Chemical Screening Identifies Enhancers of Mutant Oligodendrocyte Survival and Unmasks a Distinct Pathological Phase in Pelizaeus-Merzbacher Disease

Pelizaeus-Merzbacher disease (PMD) is a fatal X-linked disorder caused by loss of myelinating oligodendrocytes and consequent hypomyelination. The underlying cellular and molecular dysfunctions are not fully defined, but therapeutic enhancement of oligodendrocyte survival could restore functional myelination in patients. Here we generated pure, scalable quantities of induced pluripotent stem cell-derived oligodendrocyte progenitor cells (OPCs) from a severe mouse model of PMD, Plp1 ^jimpy . Temporal phenotypic and transcriptomic studies defined an early pathological window characterized by endoplasmic reticulum (ER) stress and cell death as OPCs exit their progenitor state. High-throughput phenotypic screening identified a compound, Ro 25–6981, which modulates the ER stress response and rescues mutant oligodendrocyte survival in jimpy, in vitro and in vivo, and in human PMD oligocortical spheroids. Surprisingly, increasing oligodendrocyte survival did not restore subsequent myelination, revealing a second pathological phase. Collectively, our work shows that PMD oligodendrocyte loss can be rescued pharmacologically and defines a need for multifactorial intervention to restore myelination.
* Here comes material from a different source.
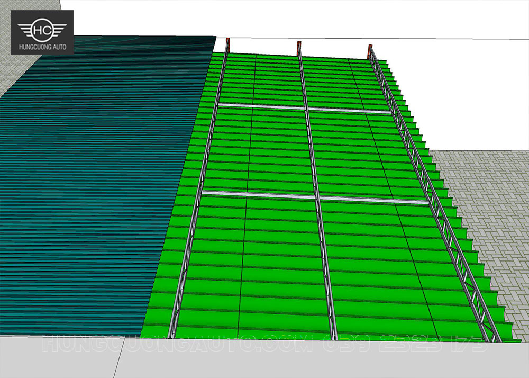The height and width of the screenshot is (378, 529).
Task: Click the HC winged emblem logo
Action: coord(42,30)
Tesar and colleagues interrogate the severe genetic myelin disorder Pelizaeus-Merzbacher disease (PMD) using iPSC-derived oligodendrocyte progenitor cells (OPCs). Using high-throughput phenotypic screening, they rescue cell death of mutant oligodendrocytes immediately after initiation of differentiation with chemical modulators, including Ro 25–6981. Interestingly oligodendrocyte restoration did not lead to widespread myelination, unmasking a new phase of the disease.